Threats of forest fires are on the rise. That’s due to a flash drought -- or a drought that strikes suddenly -- that’s sweeping across North Carolina and 13 other southern states. September’s record high temperatures and lack of rainfall are leading officials to implement fire bans in some areas of the South. But fires aren’t necessarily harmful for the southern forests. 

Last year was the wettest on record in the United States, and flooding was a major concern. Now the South is facing the opposite problem.

According to the North Carolina Drought Management Advisory Council, nine North Carolina counties are seeing severe drought conditions, twelve are experiencing abnormally dry conditions, and nearly 50 are in a moderate drought.

The conditions are mostly present in the central and western parts of the state. But with the next couple of weeks forecast to be just as dry, eastern North Carolina will soon be seeing impacts, too. That’s according to Klaus Albertin, the council’s chair. He says, if the forecast holds, the entire state may experience drought or dry conditions by mid-October. 

Droughts are nothing new -- but Albertin says this one is a little more unusual, because of how widespread it is, how suddenly conditions worsened, and how much the weather varies from last year’s. 

“...we are seeing a lot more variability, and that is one of the things that they've been saying with climate change, is that we expect to see kind of these more extremes.”

He also says these dry conditions cause a lot of different issues.

“...soybean yields are dropping, corn has had a tough year… you're going to see brown lawns and decreases in water supplies, and the forest is going to dry out.”

As the forest dries out, this increases the threat of wildfires. But fire isn’t anything new in the southern forests -- and generally, it can be beneficial.

Angie Carl is the Coastal Fire and Restoration Manager for the Nature Conservancy in Southeastern North Carolina. She says that just as rainforests have always needed rain, the southern forests of the United States have always needed fire.

“...we had a lot of lightning strike fires and we still do, but we also had a lot of Native American burning for travel, for food, for running game.”

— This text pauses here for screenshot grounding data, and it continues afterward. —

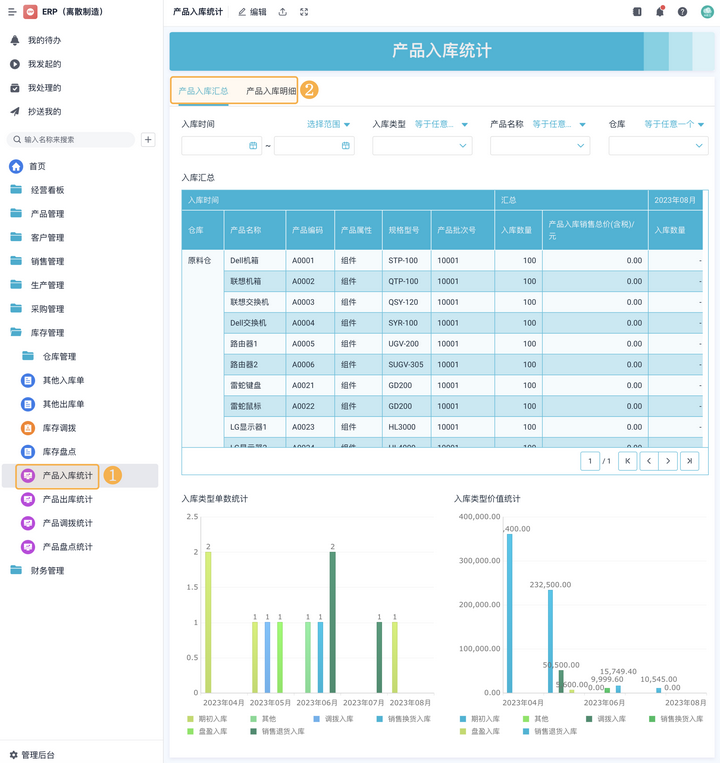Collapse the sidebar using the hamburger menu icon
Image resolution: width=720 pixels, height=763 pixels.
12,12
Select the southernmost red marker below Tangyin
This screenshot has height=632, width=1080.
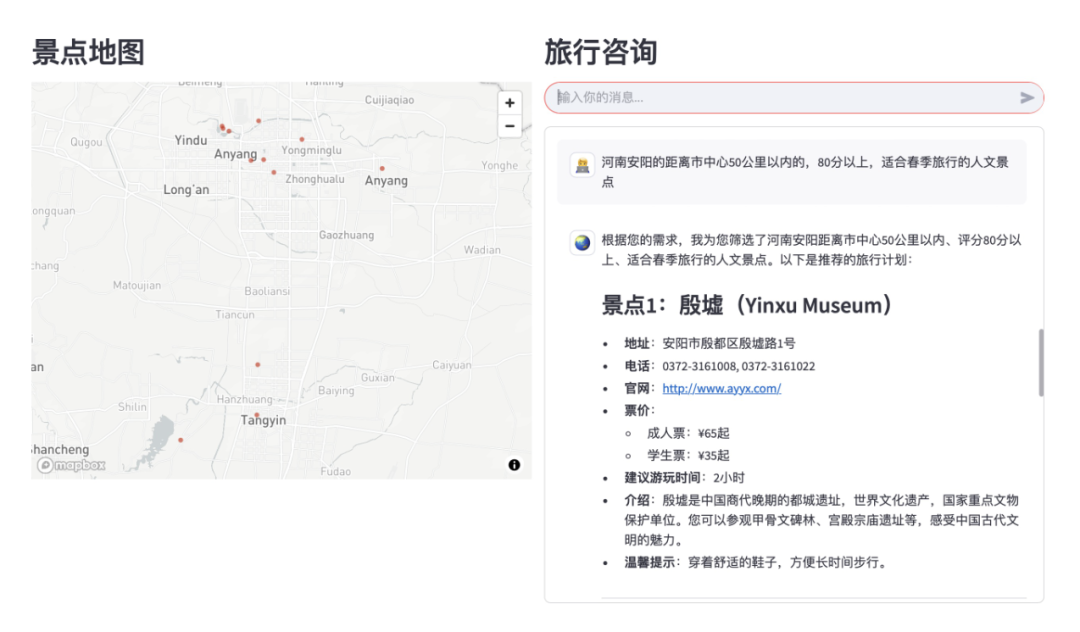coord(180,440)
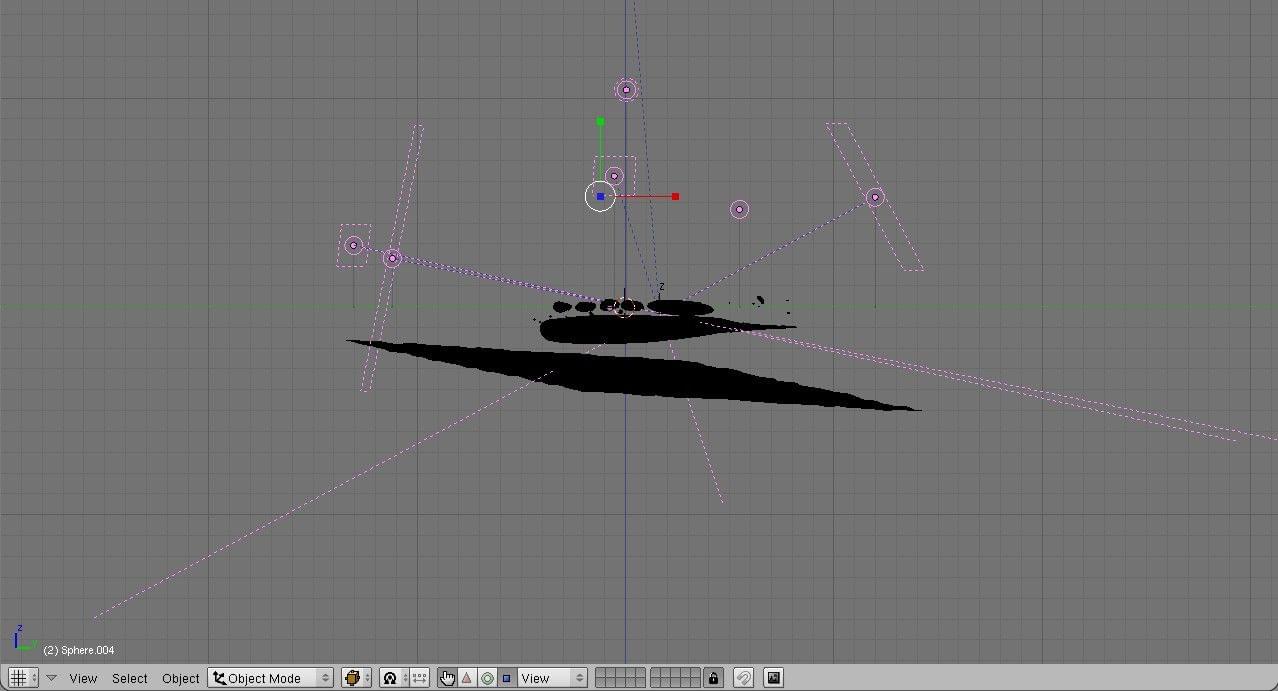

The longleaf pine forest is an example of what Carl calls, “fire forests.” Native to the southeast, it was once one of the most extensive ecosystems in North America -- but due to residential and agricultural development, 95 percent have been lost. 

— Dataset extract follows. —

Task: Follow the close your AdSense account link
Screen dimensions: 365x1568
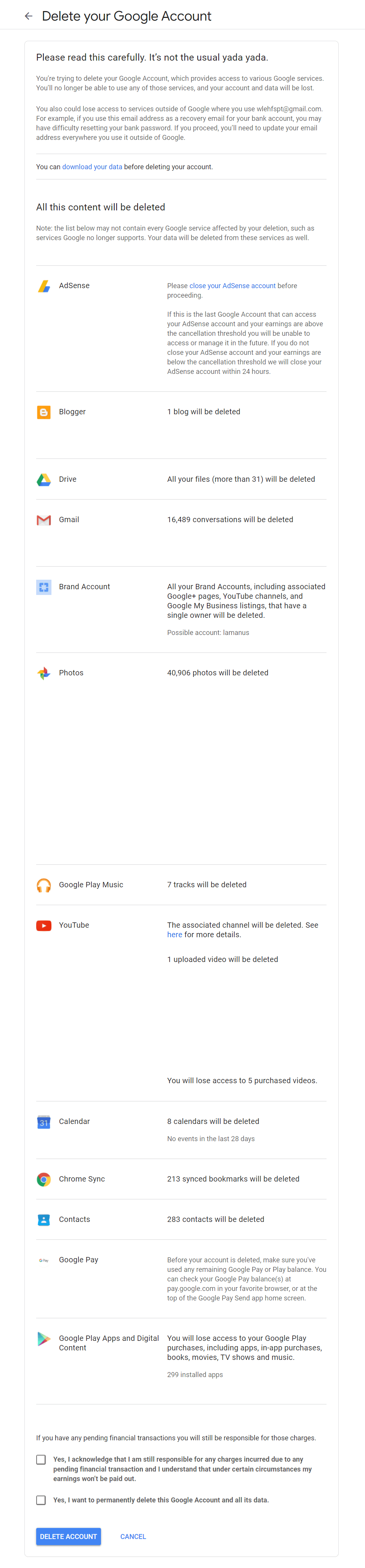Action: [232, 286]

To restore the longleaf pine forests, Carl and other professionals create fires, intentionally. They call these controlled burns.  

“With these fire forests, we actually need to add fire back in to maintain the longleaf pine ecosystem. You can go around and see the forests that aren't maintained by fire, and they're very choked, they're very densely packed with trees. Our longleaf pine forests are more open, they're more park-like, savanna-like, and fire burns through, and just burns through the undergrowth.”

Controlled burns reduce competition between plants, add nutrients back into the ground, and allow sunlight to hit the floor. As a result, species like orchids, grasses, trees, and carnivorous plants like Venus Flytraps can thrive. 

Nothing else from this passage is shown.